Having enjoyed my one and only Christopher Moore book, the excellent "Fool," I decided to start investigating the rest of the canon. I was at least partially motivated by Scott's observation that many of his books take place in the Bay Area. I like the Bay Area, and I like fiction, so combining the two can be a real winner.
"Practical Demonkeeping" actually takes place near Big Sur, which may be even cooler than the Bay Area. Berkeley and other local cities get their props as well, and much of the book is steeped in a quintessentially Northern Californian attitude.
This was Moore's first book, and it kind of shows. Reading this felt a little like reading The Big U: both are fascinating snapshots of a writer with a lot of raw talent who is working his way towards the great writer he will become. In this case, Moore already had a great sense of humor, a good ear for dialog, and an interesting plot. His main weakness here is actually the same as Stephenson's weakness in The Big U: it feels like he has trouble with his characters. Some are much more developed than others, some feel kind of inessential, and a few seem inconsistent.
That isn't a real criticism, though. The book as a whole definitely works, I just like complaining about things.
The plot was pretty good. I think I'm spoiled by Gaiman; any other author who integrates mythology and/or religion into a contemporary work has some seriously stiff competition. The demonic aspect was rather Miltonic - interesting, but nothing that hasn't been done before. The djinn aspect felt a little tacked-on... maybe it's just my Western prejudices, but I have a hard time comparing the power of a genie to the power of a devil.
But, anyways: the actual storyline, and the whole bit with Catch being bound by rules but still basically free to do what he wanted, was done well.
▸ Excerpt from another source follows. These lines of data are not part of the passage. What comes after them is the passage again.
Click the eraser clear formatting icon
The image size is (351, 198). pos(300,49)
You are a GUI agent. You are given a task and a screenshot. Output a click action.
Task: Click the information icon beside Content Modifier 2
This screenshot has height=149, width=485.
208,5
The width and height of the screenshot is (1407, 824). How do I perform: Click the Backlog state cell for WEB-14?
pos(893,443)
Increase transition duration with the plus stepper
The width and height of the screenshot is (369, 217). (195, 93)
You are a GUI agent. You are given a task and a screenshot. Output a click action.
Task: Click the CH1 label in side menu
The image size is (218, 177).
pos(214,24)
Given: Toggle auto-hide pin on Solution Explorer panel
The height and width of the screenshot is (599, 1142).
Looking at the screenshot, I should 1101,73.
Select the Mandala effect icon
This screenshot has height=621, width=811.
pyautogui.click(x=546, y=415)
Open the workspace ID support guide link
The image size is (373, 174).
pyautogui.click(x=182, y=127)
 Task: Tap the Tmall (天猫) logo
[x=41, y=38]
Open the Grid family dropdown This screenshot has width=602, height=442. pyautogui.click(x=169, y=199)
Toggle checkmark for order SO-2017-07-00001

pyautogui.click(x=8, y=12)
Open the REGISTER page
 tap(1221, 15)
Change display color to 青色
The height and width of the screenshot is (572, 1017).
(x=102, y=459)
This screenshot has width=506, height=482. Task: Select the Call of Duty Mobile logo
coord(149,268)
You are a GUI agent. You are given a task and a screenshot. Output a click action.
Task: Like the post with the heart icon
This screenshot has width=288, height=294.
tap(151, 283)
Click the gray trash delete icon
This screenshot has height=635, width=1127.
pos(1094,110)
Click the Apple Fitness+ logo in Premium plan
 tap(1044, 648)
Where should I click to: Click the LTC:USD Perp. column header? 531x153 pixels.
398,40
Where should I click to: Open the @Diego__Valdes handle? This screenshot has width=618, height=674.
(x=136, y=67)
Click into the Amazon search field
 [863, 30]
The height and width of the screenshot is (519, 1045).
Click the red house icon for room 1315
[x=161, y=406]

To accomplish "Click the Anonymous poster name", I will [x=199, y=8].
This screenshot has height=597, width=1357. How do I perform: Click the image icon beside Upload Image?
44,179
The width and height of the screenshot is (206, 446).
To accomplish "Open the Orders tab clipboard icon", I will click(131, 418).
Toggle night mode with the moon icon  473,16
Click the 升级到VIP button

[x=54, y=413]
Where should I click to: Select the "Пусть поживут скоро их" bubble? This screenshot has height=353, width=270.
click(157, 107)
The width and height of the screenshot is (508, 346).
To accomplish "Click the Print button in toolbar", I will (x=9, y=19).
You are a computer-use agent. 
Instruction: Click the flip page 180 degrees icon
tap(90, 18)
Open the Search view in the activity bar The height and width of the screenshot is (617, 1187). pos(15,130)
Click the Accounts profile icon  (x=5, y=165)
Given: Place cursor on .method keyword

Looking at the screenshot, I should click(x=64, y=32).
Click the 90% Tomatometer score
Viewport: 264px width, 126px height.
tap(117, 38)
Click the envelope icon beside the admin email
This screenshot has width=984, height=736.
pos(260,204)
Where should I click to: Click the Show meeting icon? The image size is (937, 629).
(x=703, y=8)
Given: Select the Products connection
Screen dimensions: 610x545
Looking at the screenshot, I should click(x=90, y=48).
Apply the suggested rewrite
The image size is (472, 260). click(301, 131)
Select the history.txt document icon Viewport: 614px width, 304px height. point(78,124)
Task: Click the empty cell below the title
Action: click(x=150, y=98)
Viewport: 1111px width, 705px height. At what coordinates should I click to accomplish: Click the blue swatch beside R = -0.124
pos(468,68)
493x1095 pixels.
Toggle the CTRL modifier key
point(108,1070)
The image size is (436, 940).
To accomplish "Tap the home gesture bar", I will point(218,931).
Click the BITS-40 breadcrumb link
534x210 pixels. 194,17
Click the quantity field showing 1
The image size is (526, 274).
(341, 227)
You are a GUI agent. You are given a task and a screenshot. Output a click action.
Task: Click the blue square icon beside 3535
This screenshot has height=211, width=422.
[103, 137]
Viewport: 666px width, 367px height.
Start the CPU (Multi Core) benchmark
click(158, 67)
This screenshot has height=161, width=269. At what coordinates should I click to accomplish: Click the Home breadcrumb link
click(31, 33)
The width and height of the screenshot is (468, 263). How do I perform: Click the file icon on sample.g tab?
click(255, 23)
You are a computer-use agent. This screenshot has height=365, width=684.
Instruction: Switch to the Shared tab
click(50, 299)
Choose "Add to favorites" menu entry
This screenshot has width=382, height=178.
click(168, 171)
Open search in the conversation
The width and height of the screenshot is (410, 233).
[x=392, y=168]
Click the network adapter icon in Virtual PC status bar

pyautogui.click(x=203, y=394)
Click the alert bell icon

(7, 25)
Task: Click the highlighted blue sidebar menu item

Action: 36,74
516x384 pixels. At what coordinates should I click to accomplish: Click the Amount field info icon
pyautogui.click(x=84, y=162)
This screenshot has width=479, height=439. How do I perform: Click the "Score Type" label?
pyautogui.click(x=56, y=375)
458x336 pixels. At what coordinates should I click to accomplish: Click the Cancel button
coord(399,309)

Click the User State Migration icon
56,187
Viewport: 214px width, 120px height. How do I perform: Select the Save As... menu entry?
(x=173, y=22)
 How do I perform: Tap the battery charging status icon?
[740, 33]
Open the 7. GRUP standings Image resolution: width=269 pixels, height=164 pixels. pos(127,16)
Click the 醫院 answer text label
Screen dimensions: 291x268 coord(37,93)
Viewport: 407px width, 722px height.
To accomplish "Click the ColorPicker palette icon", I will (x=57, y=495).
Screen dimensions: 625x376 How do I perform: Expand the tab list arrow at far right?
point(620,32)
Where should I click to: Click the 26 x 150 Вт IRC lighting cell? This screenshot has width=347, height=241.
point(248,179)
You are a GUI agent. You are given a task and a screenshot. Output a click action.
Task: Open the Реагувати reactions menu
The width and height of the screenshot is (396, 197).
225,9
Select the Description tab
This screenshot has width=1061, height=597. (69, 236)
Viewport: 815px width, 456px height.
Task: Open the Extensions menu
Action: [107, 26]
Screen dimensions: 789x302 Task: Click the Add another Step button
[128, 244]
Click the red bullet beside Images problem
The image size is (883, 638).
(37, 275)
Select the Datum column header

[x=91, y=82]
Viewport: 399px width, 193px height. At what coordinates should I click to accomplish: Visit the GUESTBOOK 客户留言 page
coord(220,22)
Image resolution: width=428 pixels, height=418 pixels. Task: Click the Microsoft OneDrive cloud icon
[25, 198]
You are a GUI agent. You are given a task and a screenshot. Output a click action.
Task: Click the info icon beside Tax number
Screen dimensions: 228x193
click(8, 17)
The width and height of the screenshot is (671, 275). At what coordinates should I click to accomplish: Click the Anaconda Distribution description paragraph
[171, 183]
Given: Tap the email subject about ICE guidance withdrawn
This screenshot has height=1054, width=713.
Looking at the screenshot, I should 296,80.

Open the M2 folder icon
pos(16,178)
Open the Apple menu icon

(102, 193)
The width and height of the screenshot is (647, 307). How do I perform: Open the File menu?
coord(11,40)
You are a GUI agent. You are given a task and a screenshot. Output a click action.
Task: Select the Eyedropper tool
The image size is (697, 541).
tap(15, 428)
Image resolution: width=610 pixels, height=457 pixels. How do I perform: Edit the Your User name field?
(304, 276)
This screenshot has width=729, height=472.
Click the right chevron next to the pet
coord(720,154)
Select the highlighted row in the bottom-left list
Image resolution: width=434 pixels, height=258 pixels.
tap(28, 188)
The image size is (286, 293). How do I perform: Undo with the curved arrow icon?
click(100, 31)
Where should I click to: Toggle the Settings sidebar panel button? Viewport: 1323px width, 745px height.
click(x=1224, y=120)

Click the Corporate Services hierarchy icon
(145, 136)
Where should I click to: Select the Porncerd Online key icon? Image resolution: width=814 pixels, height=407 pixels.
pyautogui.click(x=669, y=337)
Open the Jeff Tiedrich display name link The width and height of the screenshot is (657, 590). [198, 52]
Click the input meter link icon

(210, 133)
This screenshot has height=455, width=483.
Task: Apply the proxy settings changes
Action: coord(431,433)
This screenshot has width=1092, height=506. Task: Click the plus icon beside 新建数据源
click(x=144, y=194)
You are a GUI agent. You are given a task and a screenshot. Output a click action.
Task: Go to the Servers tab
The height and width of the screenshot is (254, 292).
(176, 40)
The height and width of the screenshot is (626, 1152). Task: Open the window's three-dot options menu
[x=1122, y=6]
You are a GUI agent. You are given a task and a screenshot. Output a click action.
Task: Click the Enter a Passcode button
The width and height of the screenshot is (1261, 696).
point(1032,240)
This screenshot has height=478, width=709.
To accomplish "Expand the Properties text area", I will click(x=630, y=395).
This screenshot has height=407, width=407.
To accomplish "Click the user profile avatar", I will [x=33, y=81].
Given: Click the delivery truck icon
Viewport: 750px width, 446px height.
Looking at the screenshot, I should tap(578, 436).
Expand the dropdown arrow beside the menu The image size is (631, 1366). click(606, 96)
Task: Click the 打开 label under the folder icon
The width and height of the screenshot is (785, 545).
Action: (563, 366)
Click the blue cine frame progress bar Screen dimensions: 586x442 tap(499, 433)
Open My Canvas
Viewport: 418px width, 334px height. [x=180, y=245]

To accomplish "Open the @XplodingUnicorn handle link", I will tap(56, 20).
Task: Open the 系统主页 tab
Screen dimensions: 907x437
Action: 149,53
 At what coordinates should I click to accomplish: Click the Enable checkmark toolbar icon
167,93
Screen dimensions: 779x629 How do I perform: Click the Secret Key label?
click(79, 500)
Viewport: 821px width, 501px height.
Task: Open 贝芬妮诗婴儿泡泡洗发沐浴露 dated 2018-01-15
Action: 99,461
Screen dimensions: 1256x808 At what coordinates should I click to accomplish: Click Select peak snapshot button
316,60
I got a real kick out of reading an early-90's contemporary novel. There were so many things in here that would have seemed totally natural at the time but feel like anachronisms now. Like smoking in restaurants, and aerobics programs, and BBS's.
"Practical Demonkeeping" wasn't as good as Fool, but it was still good enough to keep me interested in Moore. I'm looking forward to retracing his progression. Ahh... it feels so good to finally get another author whose work I can devour without waiting in agony for another book to come out.